26 Nov 2020
by Glenys Latham

A collage showing the children investigating at St James, a picture of the church and small partially completed puzzle.

Why we take part

Heritage Open Days help you to focus on delivering projects and also to delve into your church’s history and heritage. During the four years we have been involved it has gone from a weekend to ten days because the interest is growing. Your own congregation too start to realise what they have. 

Best bit 

During the first HODs in 2017 we discovered a small slightly battered chalice that started a trail which led to a WWI army chaplain who became the Vicar of Daisy Hill and the discovery of his war diary by the retired priest who led our first Heritage Open Days Sunday service. This chalice was used in 2018 to give Holy Communion on Remembrance Sunday for the centenary of the end of WWI. Without HODs the significance of this chalice would not have been rediscovered and is just one example of lost heritage we are discovering.  

A stained glass window of a Saint, with a dragon immerging from a gold chalice.
HODs uncovered a lost chalice for St James, whilst over HODs the church helps visitors find the dragon in this chalice. (© Bob Latham)

What we do for HODs

Getting started

Participating in the Heritage Open Days Festival has been an ongoing commitment for St James the Great since 2017.  That first year we had a Coffee Concert, and St James School, which is the CofE school connected to the church, was invited to make class visits to learn about the heritage of the church building – the whole school came a year group at at time. 

Developing the offer

The following years we developed presentations and activities. Our East Window is by Morris & Co. and was designed by Edward Burne-Jones in 1898; it’s one of his last designs before his sudden death and it was described as ‘superb’ by Nikolaus Pevsner. So for the second year we rounded up as many binoculars and telescopes as possible and I set up a window viewing point.

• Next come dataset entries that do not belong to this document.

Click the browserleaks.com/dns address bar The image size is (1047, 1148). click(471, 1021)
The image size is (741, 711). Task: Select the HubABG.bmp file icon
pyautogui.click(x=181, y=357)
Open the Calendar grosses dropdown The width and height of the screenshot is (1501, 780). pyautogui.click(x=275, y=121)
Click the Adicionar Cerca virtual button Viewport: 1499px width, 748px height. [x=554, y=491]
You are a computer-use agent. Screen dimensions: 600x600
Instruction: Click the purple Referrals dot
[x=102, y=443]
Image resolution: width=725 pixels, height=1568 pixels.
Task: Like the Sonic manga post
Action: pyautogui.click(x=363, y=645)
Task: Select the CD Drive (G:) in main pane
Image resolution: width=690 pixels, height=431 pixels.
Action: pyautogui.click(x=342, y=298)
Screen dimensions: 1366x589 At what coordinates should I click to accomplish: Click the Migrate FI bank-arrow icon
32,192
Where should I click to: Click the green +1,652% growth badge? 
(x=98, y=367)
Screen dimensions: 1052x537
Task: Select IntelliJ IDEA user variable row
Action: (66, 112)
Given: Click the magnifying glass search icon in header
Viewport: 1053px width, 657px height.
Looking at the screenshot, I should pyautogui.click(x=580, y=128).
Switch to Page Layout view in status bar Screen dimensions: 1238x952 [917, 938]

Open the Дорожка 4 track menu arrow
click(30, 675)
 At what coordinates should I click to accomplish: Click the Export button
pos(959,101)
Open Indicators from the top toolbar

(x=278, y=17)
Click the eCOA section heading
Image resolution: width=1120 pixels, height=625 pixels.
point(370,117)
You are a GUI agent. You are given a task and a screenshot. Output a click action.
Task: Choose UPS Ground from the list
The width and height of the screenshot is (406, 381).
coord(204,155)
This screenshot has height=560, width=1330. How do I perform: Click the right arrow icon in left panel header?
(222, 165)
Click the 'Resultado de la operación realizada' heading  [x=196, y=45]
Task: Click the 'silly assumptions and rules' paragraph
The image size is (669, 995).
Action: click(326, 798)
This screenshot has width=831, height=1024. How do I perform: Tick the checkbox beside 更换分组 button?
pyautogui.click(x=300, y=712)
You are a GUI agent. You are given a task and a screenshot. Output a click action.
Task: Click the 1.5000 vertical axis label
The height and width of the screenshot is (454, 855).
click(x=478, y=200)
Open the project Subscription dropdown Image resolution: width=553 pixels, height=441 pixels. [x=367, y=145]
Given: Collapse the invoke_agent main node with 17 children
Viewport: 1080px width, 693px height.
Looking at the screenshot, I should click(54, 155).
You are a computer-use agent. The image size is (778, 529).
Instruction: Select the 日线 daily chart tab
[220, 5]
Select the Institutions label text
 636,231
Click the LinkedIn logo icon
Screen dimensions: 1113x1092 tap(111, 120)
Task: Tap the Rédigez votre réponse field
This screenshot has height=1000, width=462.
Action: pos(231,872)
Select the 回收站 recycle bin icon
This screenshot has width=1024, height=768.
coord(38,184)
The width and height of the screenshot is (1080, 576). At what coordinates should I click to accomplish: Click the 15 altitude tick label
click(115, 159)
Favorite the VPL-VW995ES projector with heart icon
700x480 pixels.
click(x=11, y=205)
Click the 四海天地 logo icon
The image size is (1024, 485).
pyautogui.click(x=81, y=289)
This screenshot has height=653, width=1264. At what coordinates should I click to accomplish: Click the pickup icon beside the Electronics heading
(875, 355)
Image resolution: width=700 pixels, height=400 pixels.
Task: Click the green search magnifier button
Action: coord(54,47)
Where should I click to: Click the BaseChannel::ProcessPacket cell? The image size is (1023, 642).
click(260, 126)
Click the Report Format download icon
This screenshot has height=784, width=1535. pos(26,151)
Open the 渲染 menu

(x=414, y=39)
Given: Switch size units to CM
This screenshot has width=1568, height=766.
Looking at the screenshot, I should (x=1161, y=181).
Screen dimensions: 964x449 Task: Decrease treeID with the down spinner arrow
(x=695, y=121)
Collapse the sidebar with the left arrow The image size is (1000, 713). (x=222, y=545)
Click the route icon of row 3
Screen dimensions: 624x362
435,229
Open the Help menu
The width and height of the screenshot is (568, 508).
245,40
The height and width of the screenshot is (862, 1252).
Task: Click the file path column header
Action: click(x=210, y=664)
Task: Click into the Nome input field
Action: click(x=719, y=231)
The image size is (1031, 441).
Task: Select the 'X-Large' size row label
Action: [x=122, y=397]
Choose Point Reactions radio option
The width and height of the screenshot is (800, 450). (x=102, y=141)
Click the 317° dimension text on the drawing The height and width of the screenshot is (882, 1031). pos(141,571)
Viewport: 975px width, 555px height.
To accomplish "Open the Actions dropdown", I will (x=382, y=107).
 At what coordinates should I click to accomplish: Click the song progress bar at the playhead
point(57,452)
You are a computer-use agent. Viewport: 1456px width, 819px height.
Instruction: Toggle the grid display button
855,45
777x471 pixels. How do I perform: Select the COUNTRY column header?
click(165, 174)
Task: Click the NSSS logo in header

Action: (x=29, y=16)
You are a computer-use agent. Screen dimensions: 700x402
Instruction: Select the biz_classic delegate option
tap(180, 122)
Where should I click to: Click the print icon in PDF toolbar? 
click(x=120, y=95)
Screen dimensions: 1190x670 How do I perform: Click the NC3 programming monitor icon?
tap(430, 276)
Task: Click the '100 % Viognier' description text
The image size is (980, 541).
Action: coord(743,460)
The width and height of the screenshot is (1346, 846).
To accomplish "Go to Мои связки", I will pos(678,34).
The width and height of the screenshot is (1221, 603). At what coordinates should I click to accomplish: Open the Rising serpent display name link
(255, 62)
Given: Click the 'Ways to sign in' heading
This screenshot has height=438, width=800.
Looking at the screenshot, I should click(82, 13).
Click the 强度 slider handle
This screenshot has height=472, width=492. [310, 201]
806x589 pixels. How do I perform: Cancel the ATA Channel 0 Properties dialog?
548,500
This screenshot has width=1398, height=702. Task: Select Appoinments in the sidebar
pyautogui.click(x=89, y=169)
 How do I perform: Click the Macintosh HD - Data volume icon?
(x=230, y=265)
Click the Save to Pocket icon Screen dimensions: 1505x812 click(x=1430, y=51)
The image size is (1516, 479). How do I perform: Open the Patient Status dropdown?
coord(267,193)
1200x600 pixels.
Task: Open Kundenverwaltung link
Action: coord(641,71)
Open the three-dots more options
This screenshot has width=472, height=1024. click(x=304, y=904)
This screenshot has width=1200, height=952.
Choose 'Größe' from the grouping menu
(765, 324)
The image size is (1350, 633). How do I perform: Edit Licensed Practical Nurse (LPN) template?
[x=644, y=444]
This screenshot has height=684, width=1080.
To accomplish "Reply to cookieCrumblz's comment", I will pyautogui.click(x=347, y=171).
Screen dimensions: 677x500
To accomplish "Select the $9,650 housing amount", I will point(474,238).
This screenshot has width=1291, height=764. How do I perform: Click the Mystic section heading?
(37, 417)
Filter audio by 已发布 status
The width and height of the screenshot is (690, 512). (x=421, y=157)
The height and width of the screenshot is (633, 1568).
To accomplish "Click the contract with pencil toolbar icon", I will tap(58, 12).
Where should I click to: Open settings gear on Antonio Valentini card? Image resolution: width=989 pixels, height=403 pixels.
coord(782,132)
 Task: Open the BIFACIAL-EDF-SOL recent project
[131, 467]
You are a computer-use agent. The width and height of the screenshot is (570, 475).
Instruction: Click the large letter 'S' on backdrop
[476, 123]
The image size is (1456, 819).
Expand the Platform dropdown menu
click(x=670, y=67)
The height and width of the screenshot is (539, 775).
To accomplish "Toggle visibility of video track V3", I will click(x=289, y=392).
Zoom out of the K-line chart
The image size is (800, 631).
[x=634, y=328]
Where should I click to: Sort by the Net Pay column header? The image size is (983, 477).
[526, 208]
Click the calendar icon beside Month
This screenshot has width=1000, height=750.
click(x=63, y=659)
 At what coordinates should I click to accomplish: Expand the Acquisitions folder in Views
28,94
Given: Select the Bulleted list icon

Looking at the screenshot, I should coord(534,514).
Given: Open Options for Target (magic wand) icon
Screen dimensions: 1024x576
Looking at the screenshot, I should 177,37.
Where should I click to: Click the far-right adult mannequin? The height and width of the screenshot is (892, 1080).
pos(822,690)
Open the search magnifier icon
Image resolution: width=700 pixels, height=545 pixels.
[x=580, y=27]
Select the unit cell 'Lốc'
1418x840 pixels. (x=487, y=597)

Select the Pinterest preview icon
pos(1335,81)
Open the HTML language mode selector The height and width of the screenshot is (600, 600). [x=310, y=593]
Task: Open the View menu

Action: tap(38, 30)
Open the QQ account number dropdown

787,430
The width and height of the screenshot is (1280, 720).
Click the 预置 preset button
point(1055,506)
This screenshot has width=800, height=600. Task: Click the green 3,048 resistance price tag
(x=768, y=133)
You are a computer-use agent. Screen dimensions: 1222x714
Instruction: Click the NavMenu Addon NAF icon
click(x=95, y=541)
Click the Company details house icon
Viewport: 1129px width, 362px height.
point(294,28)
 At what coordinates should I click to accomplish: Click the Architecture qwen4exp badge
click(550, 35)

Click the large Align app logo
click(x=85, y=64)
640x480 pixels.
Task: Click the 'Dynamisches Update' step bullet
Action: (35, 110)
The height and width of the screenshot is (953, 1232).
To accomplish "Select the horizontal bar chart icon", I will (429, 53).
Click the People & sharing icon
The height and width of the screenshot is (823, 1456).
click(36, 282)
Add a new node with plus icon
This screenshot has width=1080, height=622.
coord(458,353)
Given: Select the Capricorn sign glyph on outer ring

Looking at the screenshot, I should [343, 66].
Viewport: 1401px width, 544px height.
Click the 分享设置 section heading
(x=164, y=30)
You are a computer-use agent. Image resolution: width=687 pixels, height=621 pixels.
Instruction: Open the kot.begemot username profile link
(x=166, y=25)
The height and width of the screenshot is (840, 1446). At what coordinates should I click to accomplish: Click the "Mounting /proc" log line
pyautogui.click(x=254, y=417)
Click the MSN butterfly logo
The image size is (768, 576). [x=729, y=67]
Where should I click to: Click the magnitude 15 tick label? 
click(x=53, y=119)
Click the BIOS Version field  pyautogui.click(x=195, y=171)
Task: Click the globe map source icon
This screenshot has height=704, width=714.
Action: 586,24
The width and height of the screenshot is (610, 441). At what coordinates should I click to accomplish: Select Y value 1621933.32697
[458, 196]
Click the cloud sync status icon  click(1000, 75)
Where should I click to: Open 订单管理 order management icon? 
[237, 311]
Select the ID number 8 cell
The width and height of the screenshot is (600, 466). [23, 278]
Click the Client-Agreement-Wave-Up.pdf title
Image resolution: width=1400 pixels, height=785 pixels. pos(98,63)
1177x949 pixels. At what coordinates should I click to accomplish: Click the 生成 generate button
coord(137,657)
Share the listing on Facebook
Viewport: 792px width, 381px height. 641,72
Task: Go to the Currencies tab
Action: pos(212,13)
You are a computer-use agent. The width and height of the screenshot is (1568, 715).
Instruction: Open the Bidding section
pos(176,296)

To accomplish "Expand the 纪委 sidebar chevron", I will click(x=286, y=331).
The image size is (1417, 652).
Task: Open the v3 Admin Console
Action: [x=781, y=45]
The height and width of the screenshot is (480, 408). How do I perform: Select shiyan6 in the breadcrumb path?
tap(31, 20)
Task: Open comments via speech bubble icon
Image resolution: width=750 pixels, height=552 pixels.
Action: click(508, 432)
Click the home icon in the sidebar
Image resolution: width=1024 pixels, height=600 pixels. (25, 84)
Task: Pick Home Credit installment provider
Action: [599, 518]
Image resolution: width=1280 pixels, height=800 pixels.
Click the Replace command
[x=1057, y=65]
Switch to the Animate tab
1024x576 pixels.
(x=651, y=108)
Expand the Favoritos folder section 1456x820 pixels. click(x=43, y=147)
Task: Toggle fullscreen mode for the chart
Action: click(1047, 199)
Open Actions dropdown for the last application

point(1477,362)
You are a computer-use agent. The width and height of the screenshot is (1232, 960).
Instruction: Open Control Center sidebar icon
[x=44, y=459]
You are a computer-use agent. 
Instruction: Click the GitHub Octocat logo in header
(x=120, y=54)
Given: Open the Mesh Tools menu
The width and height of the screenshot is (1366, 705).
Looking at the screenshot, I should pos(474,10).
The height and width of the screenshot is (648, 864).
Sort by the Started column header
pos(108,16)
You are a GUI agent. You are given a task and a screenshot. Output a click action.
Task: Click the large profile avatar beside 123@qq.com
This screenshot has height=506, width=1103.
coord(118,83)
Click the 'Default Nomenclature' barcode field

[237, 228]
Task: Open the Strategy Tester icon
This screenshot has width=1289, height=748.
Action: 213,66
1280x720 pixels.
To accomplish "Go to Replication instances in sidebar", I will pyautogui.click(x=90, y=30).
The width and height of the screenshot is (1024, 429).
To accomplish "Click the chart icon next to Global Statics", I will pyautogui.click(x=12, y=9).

Primary school children using telescopes to look closer at the stained glass window showing the dragon in the chalice. Other children are exploring.
Telescopes give people a closer look at that window in search of the dragon. (© Alan Hemmings)
Going for a grant

In 2018 the church was put on the At Risk Register by Historic England because its 85-ft landmark bell turret needed restoration. Bob Latham took the lead and applied for a National Lottery Heritage Fund grant. Based on our experience of Heritage Open Days, Bob put together a package of heritage projects to help get us the grant. We got £70,500 and were going to deliver the main research for the heritage projects this year.

Adapting for 2020

When Covid arrived, we thought we were scuppered but then in June, the Heritage Open Day team decided to go ahead with an online option. As the editor of the church’s A Church Near You (ACNY) web pages, I had started to use that website for communication and I thought I could use it as our online platform. I had also discovered a website called jigsawplanet.com, where, if you join, you can upload a photograph and it makes it into a digital jigsaw. We already had a superb collections of church photos on our computers including detailed photos of the Morris window for the Heritage grant which I could turn those into jigsaws – highlighting the details that you would not normally see. Instead of people using binoculars, this time it was online jigsaws.

A partially completed puzzle, showing the image of of St James Church, bunting and the banner reading 'Heritage open Days'.
Festival fun included puzzles, quizzes, a slideshow tour and digital scrapbooks made from photos of the memorabilia brought to past events

The difference it's made

This year going totally online increased our skills in using technology and will be helpful in the future. The Heritage Open Days team also encouraged us to join Twitter, so I now interact with other organisations and even our Diocese has retweeted us.

We had well over 2,000 extra visits to the church’s page on the ACNY website during the ten Open Days. And we’ve had about 300 to 500 regular visits a week to it throughout the lockdown. In previous years we had a visitors' book and our maximum was 600, of which 200 were probably adults and the rest schoolchildren.

Children watching on as another small boy dressed in green church robes, demonstrates the traditional robes and table of church chalices.
Sharing the church's story with school groups. (© Alan Hemmings)

Glenys's top tip!

Joining HODs is a way of publicising buildings that are significant but might be ignored, but you do have to be prepared to do a little bit more than merely opening the doors and putting the kettle on.